Page extract >>
- Tom Hardy as Alfie Solomons.
- First appearance: "Episode 2" (2014)
- Last appearance: "Lock and Key" (2022)
- Created by: Steven Knight
- Portrayed by: Tom Hardy

In-universe information
- Full name: Alfred Solomons
- Nicknames: Alfie The Wandering Jew
- Gender: Male
- Occupation: Gangster, bootlegger
- Affiliation: The Yiddishers
- Family: Harry Solomon (brother) Charlie Solomon (uncle)
- Spouse: Edna Solomon
- Religion: Jewish
- Origin: Camden Town, London
- Nationality: British

= Alfie Solomons =

Fictional character

Alfred "Alfie" Solomons is a fictionalised character in the British period crime drama television series Peaky Blinders, created by Steven Knight and portrayed by Tom Hardy. Based loosely on a London gangster born in the late 1880s, he is the leader of a Jewish gang based in Camden Town and was introduced in Series 2.

==Casting and background==
The exact details of the casting process have not been revealed, but the character of Alfie Solomons was not initially devised with Tom Hardy in mind. The character is based on a real-life Jewish gangster named Alfred Solomon. Peaky Blinders writer Steven Knight says, "We have portrayed him as funny but with an edgy character. The Jewish gangs of the East End would have been just as famous but for some reason history seems to have remembered Alfie Solomons. I don't know why. Maybe, he was prosecuted more often." In the series, Solomons is the leader of a Jewish gang based in Camden Town and runs an illegal distillery.

Data segment >>
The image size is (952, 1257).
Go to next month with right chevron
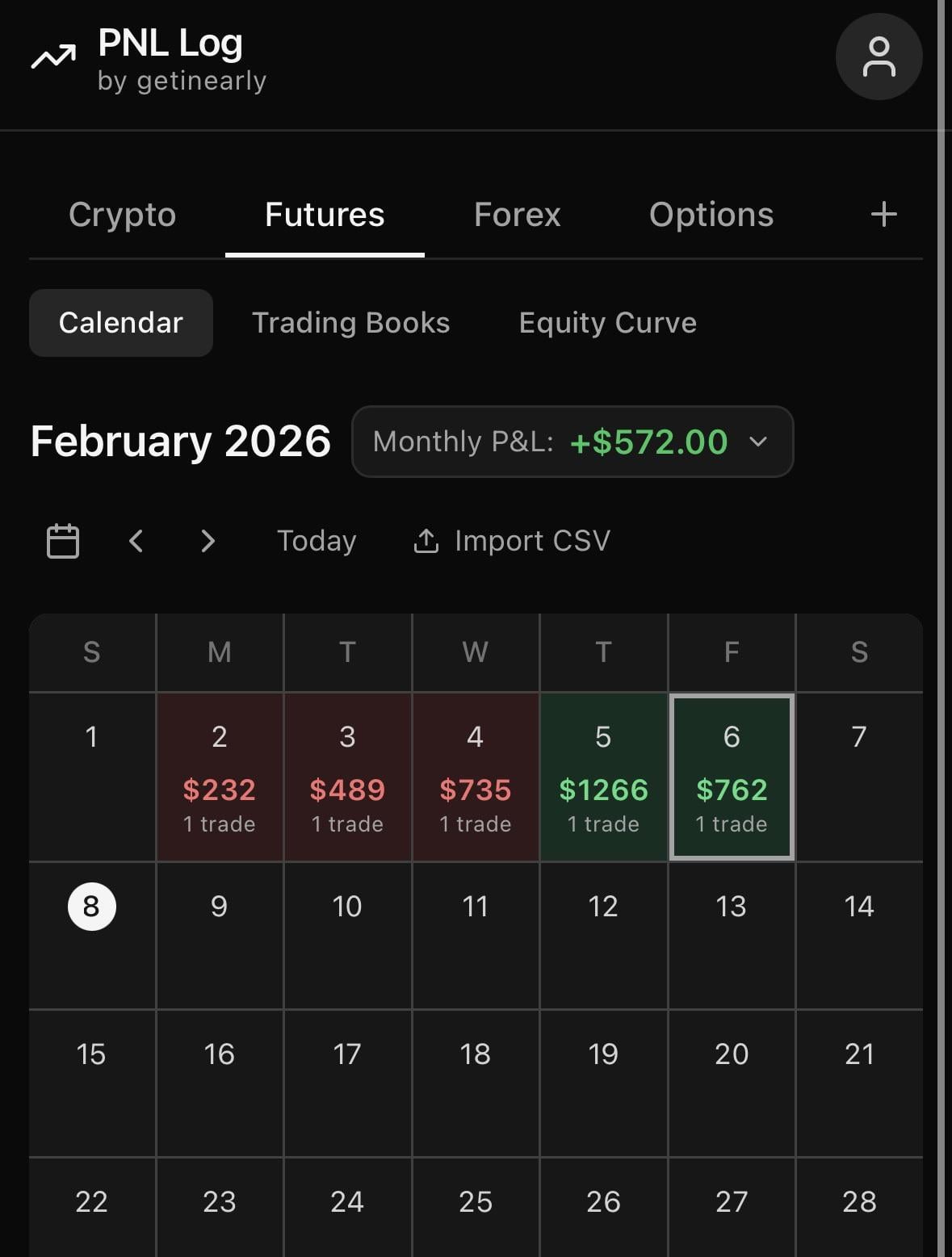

Directive A >> Repeat the Alfie Solomons text from "- Created by: Steven" to "Charlie Solomon (uncle)".
Directive B >> Using the Alfie Solomons text, answer yes or no to each statement and quote the words that decide it: (i) The character was first conceived with Tom Hardy in mind. (ii) The character's first appearance was in 2014. (iii) In the series, Solomons runs an illegal distillery.
The material after the Alfie Solomons text is separate from it.

Task result A >>
- Created by: Steven Knight
- Portrayed by: Tom Hardy

In-universe information
- Full name: Alfred Solomons
- Nicknames: Alfie The Wandering Jew
- Gender: Male
- Occupation: Gangster, bootlegger
- Affiliation: The Yiddishers
- Family: Harry Solomon (brother) Charlie Solomon (uncle)

Task result B >>
(i) No: "the character of Alfie Solomons was not initially devised with Tom Hardy in mind"
(ii) Yes: "First appearance: "Episode 2" (2014)"
(iii) Yes: "runs an illegal distillery"